While Russian troops advance into Ukraine, the Russian economy looks to be slipping further and further into inflation, recession, and dare I say even depression. The New York Times has a good article that articulates in non-Economics Professor terms just what the West is doing financially to try and curtail the Mad Dog of Moscow.
Last week I advocated for severe economic punishment for Russia’s blatant disregard for Ukraine’s national sovereignty and amazingly (because who thought the Western Allies could ever agree on doing something) that punishment has been meted out.
I’m hoping that the somewhat is only to give Vlad the Impersonator a taste of what could happen if full measures were in fact instituted. Hoping, but something tells me that somewhere along the line some country somewhere will do the “but we need their natural gas” and begin to fray the alliance. But as for now the sanctions currently in place are definitely worrying to Russia. Russians are lining up at ATM’s trying to get cash out. The Bank of Russia even went so far as to promise that
“The volume of bank notes ready for loading into A.T.M.s is more than sufficient. All customer funds on bank accounts are fully preserved and available for any transactions.”

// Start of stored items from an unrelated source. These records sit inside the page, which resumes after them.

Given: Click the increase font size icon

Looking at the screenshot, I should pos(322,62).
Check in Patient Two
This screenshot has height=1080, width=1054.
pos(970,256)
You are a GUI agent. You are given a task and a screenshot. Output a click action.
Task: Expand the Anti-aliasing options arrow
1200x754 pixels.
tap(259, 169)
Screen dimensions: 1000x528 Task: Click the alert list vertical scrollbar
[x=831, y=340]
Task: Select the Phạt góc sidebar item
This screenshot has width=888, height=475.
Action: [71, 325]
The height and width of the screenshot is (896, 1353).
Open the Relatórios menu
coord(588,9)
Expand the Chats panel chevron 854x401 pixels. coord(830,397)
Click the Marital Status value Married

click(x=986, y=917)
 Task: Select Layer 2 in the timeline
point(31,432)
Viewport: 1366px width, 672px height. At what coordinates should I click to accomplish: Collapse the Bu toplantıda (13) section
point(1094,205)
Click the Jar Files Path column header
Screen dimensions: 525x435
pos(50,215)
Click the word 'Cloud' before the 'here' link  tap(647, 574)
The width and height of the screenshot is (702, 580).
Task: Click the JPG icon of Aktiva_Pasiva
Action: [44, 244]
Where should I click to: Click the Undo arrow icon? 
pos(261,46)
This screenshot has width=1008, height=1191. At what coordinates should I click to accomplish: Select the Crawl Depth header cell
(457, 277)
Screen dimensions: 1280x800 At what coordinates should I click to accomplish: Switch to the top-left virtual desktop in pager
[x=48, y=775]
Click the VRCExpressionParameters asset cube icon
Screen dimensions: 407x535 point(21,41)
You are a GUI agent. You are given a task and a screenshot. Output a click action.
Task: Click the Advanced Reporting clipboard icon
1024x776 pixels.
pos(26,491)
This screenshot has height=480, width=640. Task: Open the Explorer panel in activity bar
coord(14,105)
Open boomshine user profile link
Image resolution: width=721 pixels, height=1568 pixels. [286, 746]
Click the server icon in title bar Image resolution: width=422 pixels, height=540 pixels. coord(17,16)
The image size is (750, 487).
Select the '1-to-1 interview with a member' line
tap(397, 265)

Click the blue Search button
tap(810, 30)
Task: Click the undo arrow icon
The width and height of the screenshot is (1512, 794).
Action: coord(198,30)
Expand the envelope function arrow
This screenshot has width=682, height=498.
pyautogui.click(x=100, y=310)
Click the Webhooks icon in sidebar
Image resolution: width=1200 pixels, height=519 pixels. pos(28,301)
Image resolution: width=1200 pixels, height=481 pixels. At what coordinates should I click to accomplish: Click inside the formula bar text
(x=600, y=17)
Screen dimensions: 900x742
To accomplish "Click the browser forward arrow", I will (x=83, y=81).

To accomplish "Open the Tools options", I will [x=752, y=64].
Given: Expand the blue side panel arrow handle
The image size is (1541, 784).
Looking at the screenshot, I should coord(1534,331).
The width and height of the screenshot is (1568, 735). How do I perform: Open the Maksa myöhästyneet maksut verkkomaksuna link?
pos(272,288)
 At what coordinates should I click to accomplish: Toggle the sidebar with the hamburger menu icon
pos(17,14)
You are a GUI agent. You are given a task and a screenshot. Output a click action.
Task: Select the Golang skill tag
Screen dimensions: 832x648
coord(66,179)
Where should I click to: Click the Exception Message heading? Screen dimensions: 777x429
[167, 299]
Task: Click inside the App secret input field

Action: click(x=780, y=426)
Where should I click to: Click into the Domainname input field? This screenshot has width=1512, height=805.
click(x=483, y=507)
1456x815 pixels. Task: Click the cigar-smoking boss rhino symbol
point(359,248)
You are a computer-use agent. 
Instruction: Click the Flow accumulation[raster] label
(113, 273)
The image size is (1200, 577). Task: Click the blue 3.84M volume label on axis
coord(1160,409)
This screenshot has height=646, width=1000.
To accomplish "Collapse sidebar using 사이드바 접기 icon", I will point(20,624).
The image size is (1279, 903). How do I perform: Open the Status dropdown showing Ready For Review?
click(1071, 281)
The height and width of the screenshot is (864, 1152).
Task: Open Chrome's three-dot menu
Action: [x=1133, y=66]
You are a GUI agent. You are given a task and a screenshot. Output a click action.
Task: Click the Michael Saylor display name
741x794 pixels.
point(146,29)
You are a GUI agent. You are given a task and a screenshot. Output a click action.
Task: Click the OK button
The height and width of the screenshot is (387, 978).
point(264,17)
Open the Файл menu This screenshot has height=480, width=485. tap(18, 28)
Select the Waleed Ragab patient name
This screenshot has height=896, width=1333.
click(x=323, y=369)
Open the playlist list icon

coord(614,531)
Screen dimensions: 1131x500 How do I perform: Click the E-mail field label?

Um, sure. But something tells me many Russians are getting ready to make a run on the bank which is never a good thing. Would that panic spread to the rest of the world? My college economics professor would have said yes, but the world has changed in the *cough cough* years since I took his class. As the sequel to Wall Street (the movie) said, “money never sleeps”. Besides with a government fiat against doing business with Russian banks in place, a default letter from any Russian bank will be laughed at by any foreign borrower.
Damn that let’s Trump off the hook for a while. No wonder he thought Putin’s Penetration was a smart move.